----- Records
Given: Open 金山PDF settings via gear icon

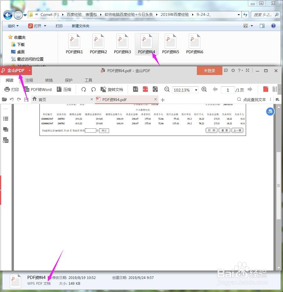Looking at the screenshot, I should click(x=233, y=70).
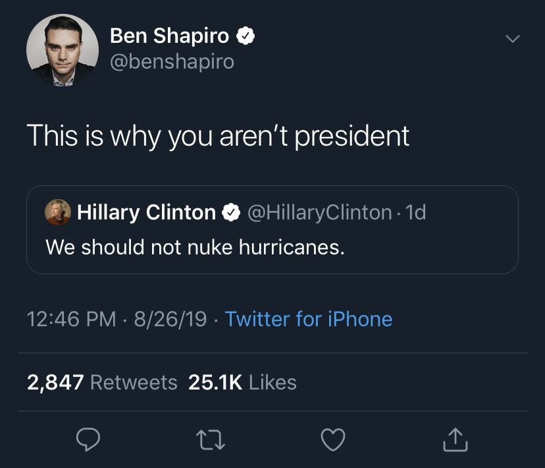Open the Twitter for iPhone link

click(308, 318)
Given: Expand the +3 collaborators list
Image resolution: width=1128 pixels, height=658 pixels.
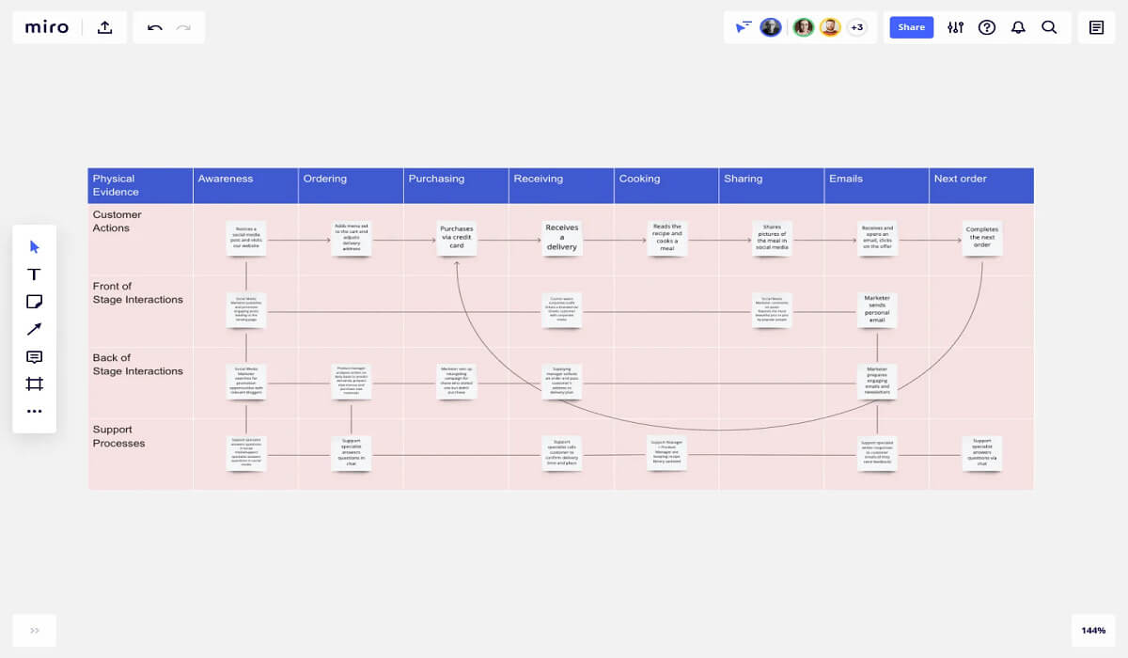Looking at the screenshot, I should pyautogui.click(x=856, y=27).
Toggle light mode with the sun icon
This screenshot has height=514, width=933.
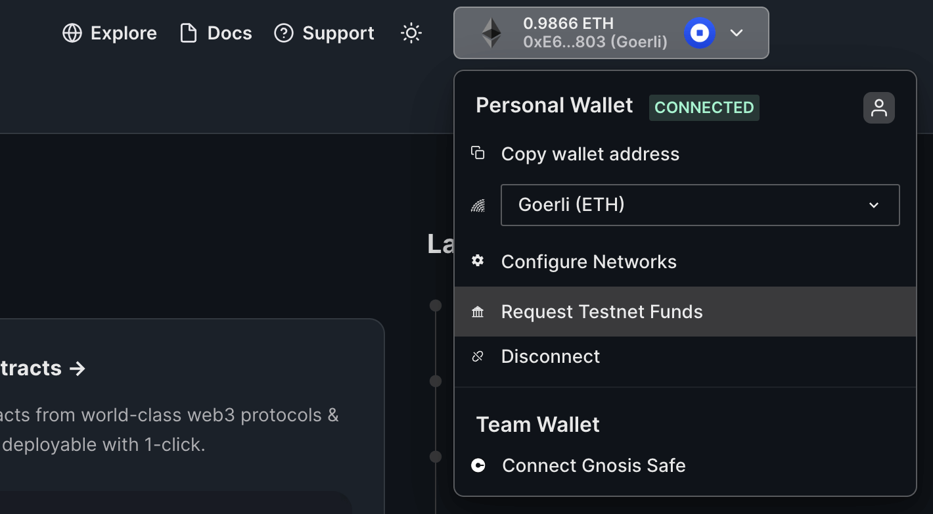[411, 32]
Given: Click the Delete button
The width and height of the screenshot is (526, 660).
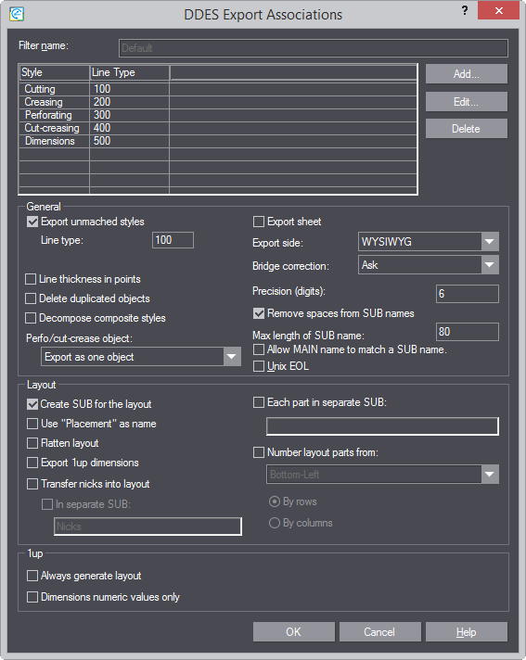Looking at the screenshot, I should pyautogui.click(x=467, y=128).
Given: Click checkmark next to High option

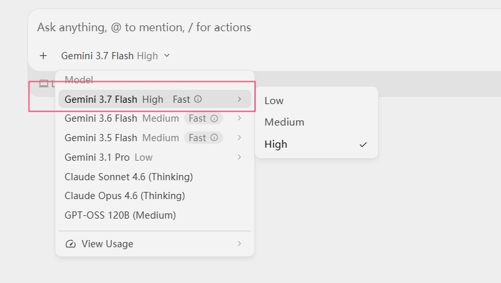Looking at the screenshot, I should 363,144.
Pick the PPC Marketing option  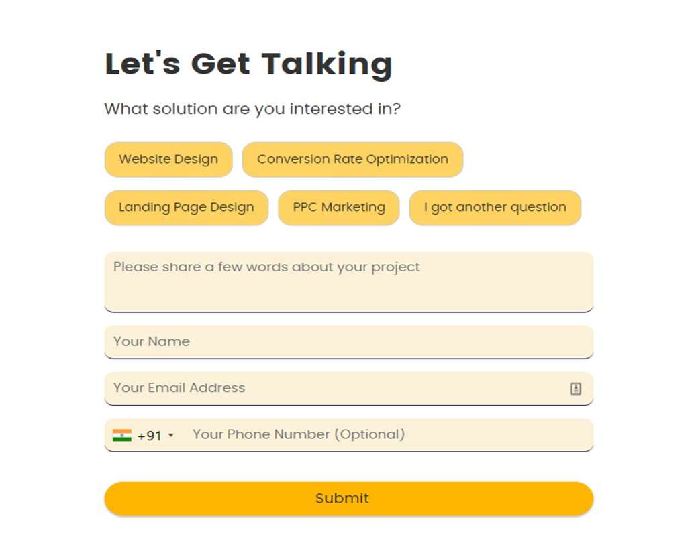coord(339,208)
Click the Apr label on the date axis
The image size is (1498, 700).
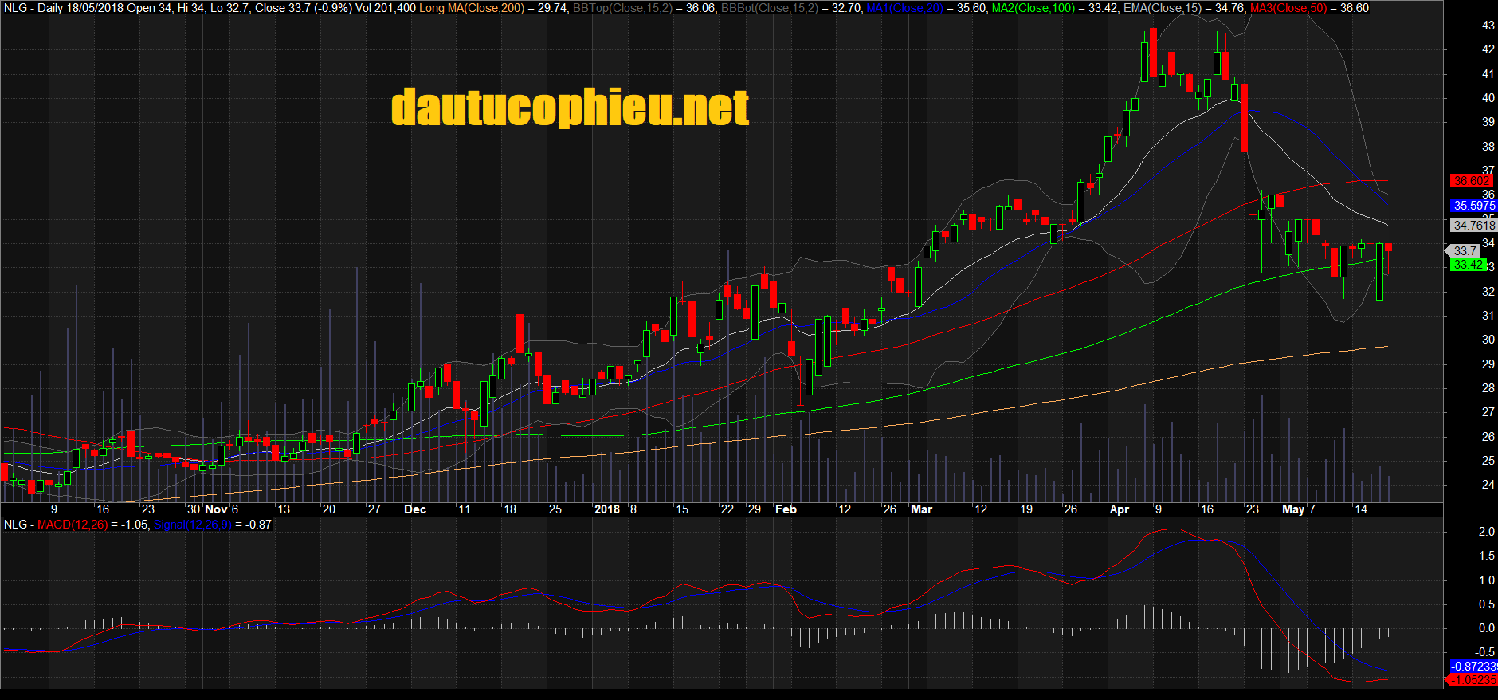(1119, 509)
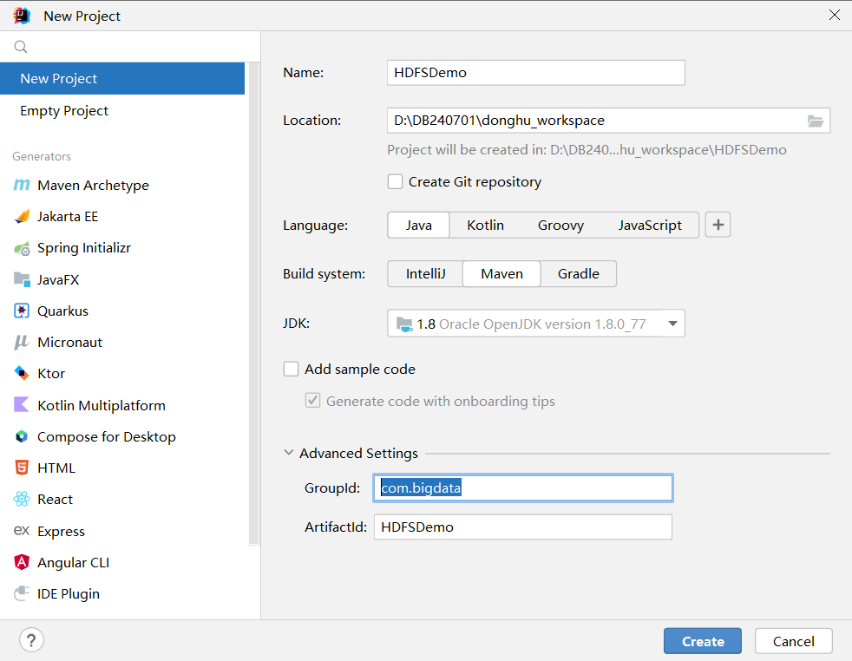Click into the ArtifactId field
This screenshot has height=661, width=852.
(x=522, y=527)
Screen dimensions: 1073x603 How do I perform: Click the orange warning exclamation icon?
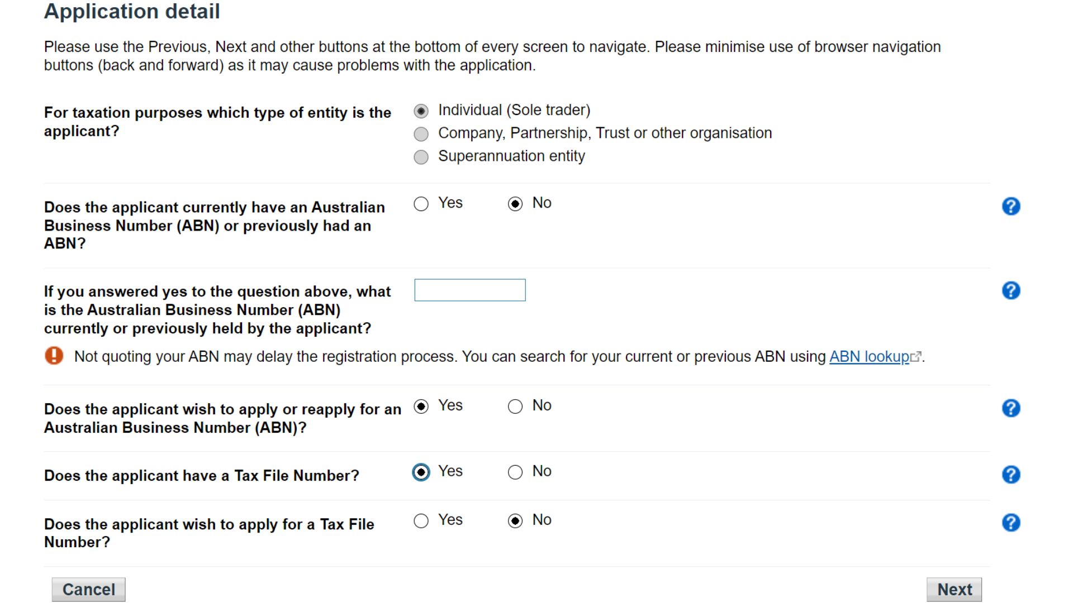coord(54,356)
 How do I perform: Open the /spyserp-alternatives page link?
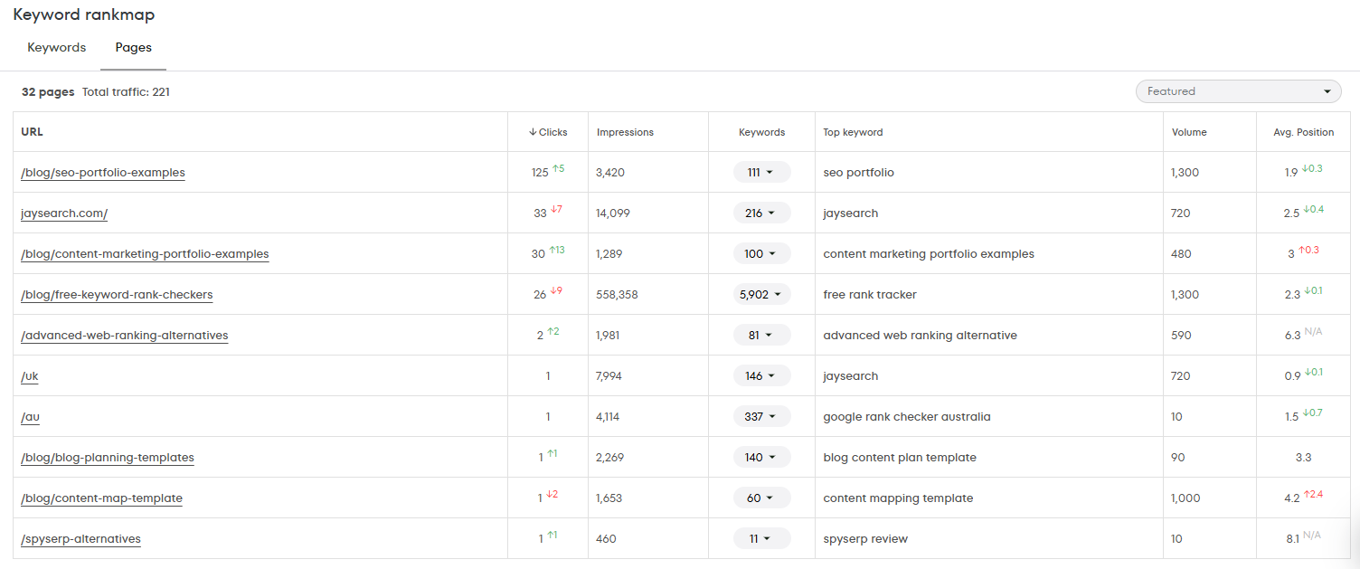point(80,538)
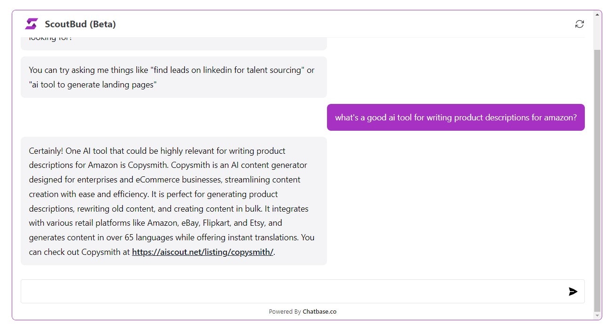
Task: Click the scrollbar up arrow
Action: (x=597, y=15)
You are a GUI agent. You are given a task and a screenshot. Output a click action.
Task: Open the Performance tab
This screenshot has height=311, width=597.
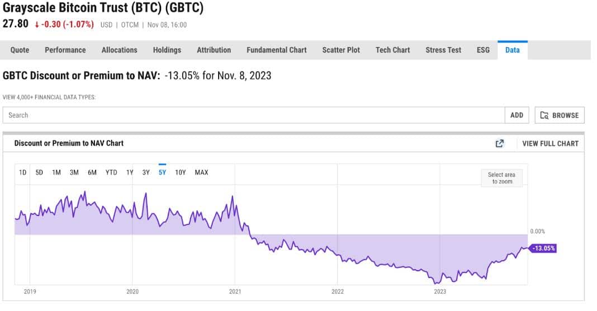[x=65, y=50]
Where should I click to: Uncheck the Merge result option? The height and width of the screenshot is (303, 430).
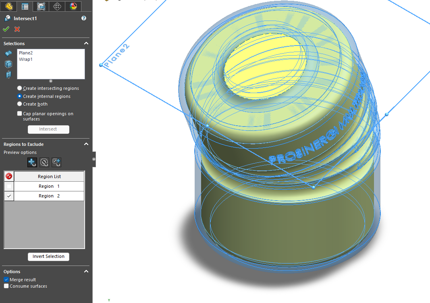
----------
▶ **Requirement**:
From the line containing "This screenshot has height=311, width=597." through the last line of the entries, copy each line exactly and only those, skipping all pictures.

▶ **Solution to the exercise**:
This screenshot has height=311, width=597.
[x=65, y=50]
Where should I click to: Uncheck the Merge result option? The height and width of the screenshot is (303, 430).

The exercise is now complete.